= Task =
Rewrite the listing lines starting with the line with "You are a computer-use" and going on through the line with "tap(271, 918)", swapping "Keyboard Shortcuts" for "Preferences" and changing nothing else. Give only those lines, and leave the pictures out.

= Data to process =
- - -

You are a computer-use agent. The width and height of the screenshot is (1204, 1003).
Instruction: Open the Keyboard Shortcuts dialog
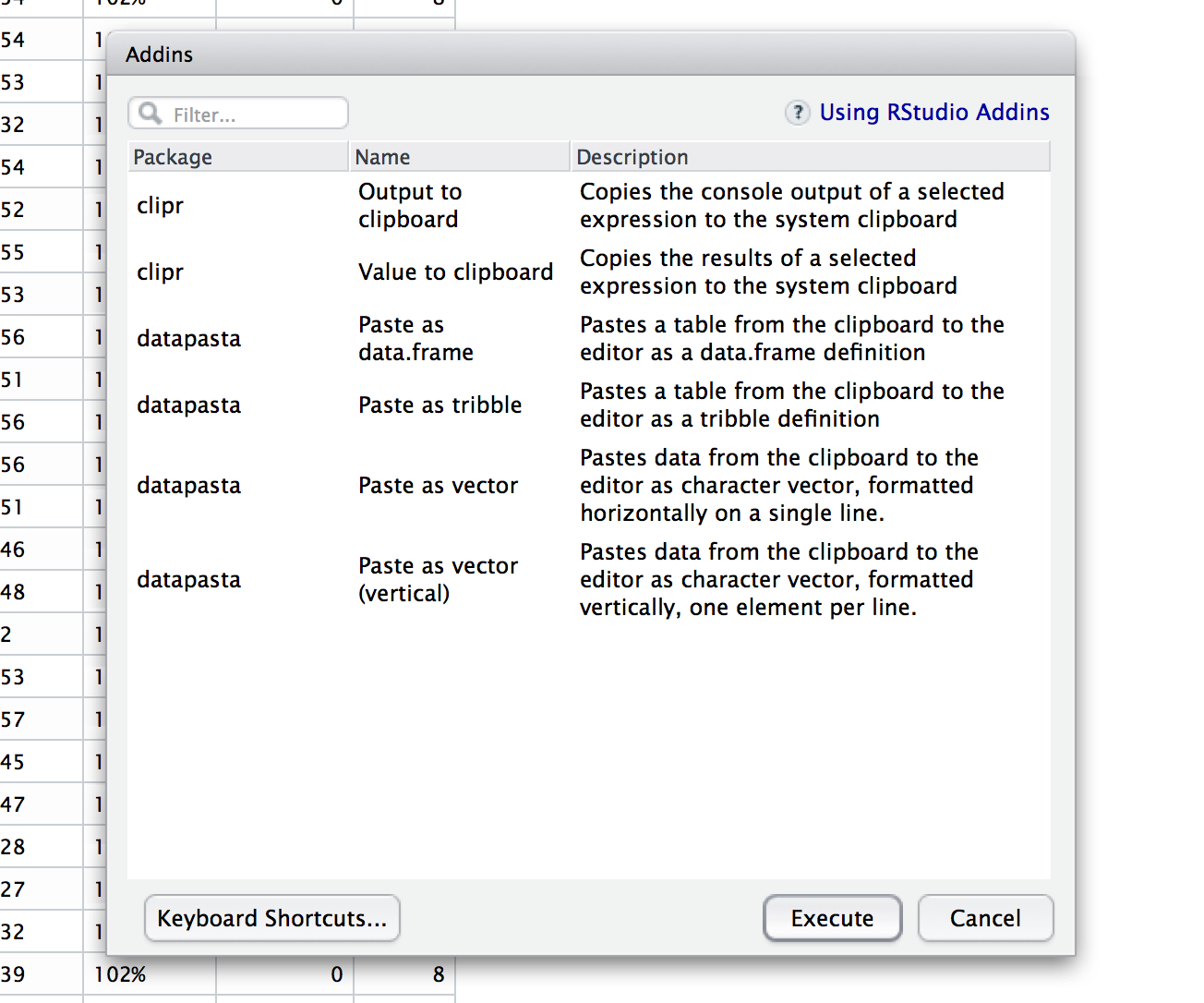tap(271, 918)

- - -

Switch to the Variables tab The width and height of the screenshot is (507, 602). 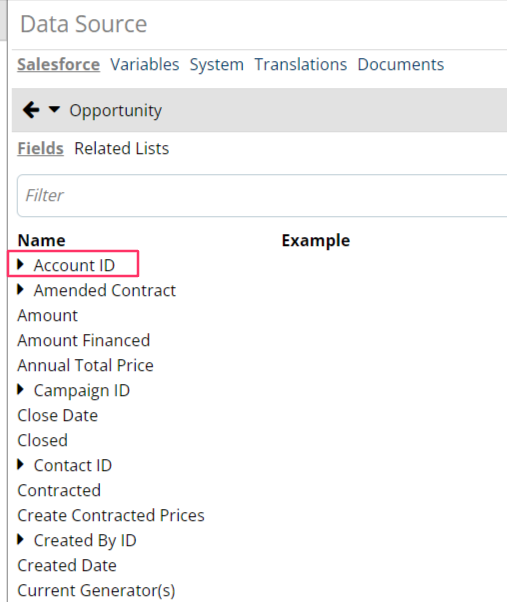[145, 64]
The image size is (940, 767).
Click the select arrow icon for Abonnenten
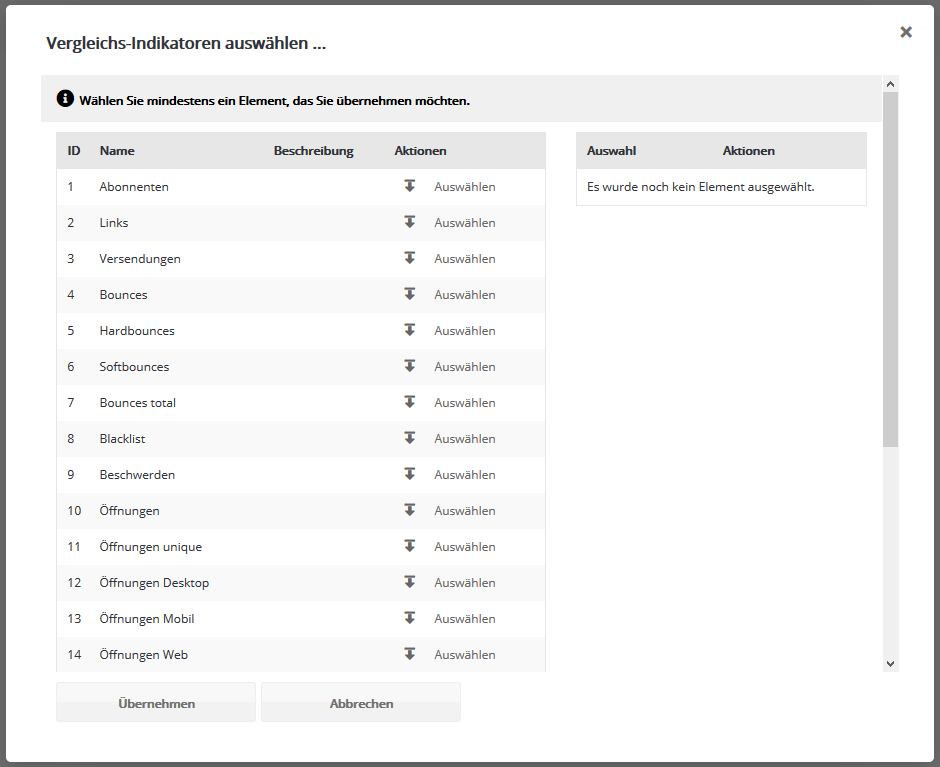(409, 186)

- - -

= Full output =
You are a computer-use agent. The width and height of the screenshot is (1204, 1003).
Instruction: Open the Preferences dialog
tap(271, 918)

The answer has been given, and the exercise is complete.